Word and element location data
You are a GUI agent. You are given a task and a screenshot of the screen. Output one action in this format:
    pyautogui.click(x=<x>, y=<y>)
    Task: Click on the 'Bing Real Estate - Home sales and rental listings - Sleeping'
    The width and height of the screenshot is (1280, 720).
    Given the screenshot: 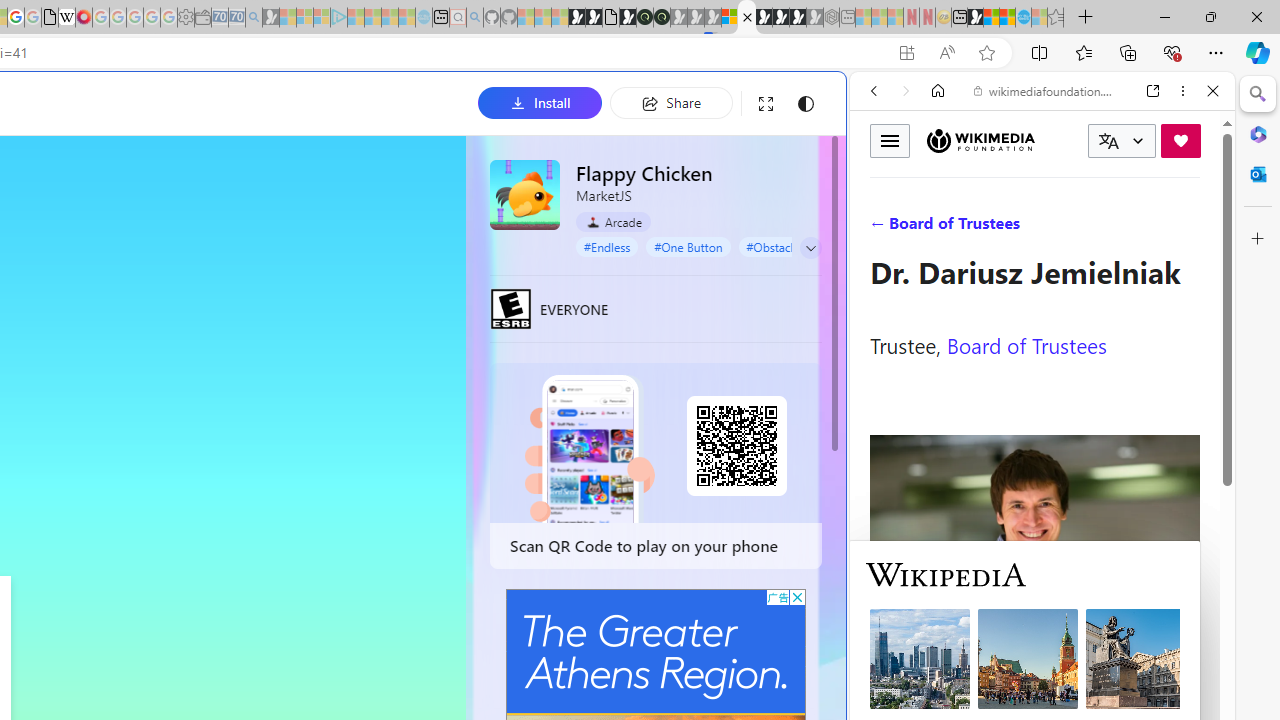 What is the action you would take?
    pyautogui.click(x=253, y=17)
    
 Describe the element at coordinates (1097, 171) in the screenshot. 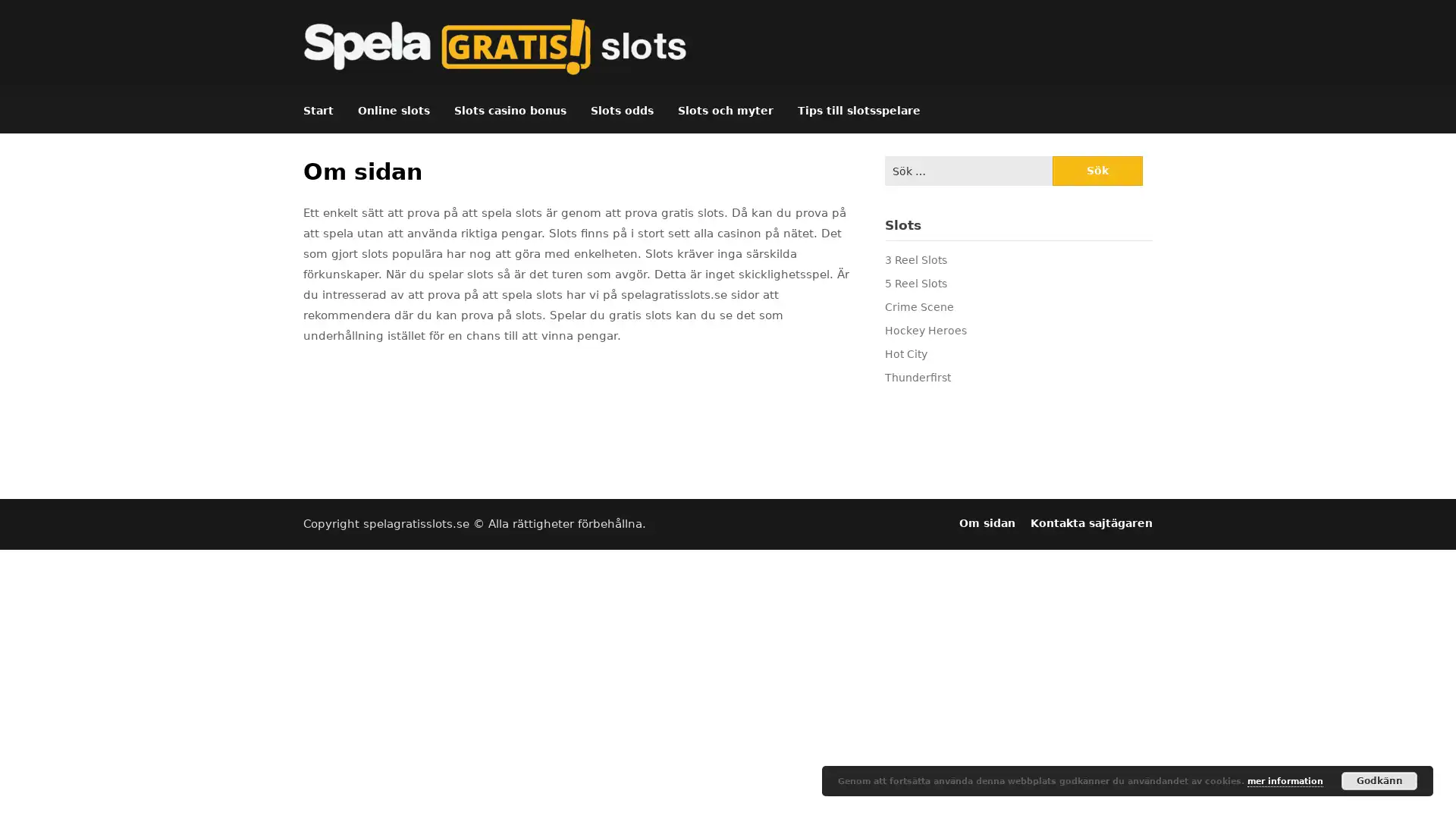

I see `Sok` at that location.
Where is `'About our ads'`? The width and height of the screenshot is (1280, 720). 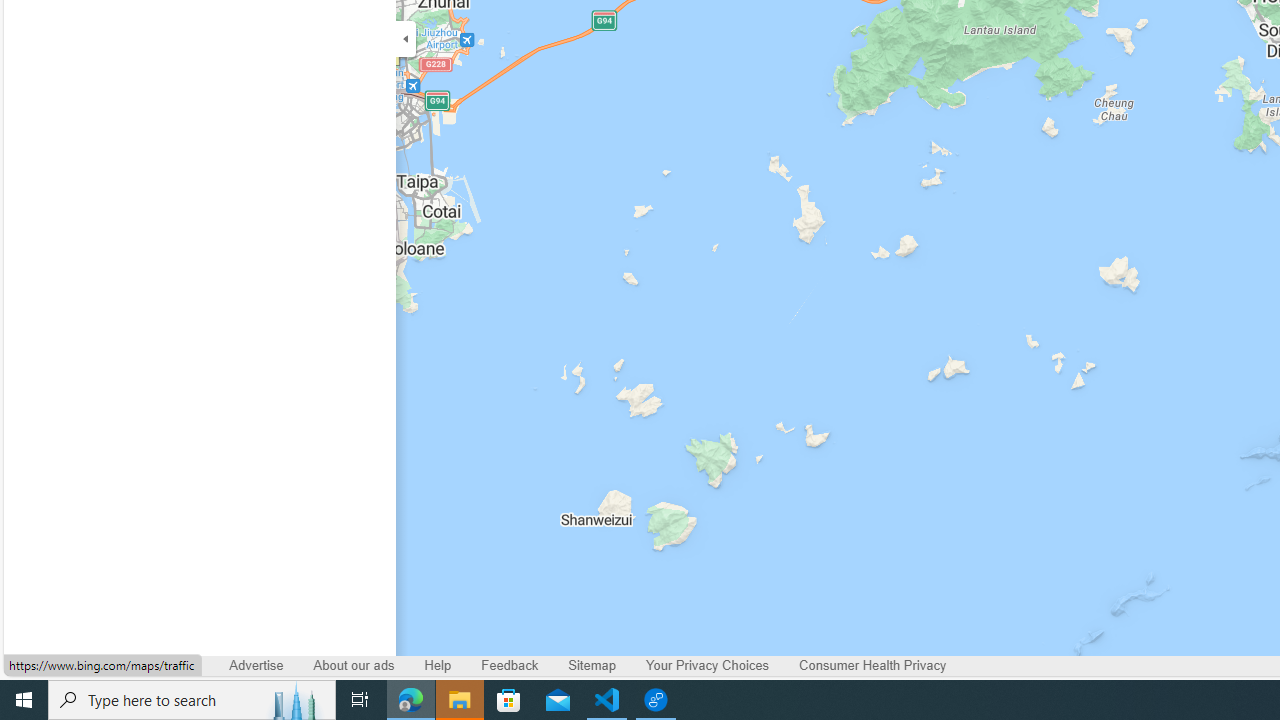
'About our ads' is located at coordinates (354, 665).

# Exercise requirements:
Rewrite the stretch from the line containing "Describe the element" through the end of the data, substituting "screen capture" for "screenshot" and changing nothing else. Leave the pictures out.

# Answer to the task:
 Describe the element at coordinates (1097, 171) in the screen capture. 

I see `Sok` at that location.
Where is `'About our ads'`? The width and height of the screen capture is (1280, 720). 
'About our ads' is located at coordinates (354, 665).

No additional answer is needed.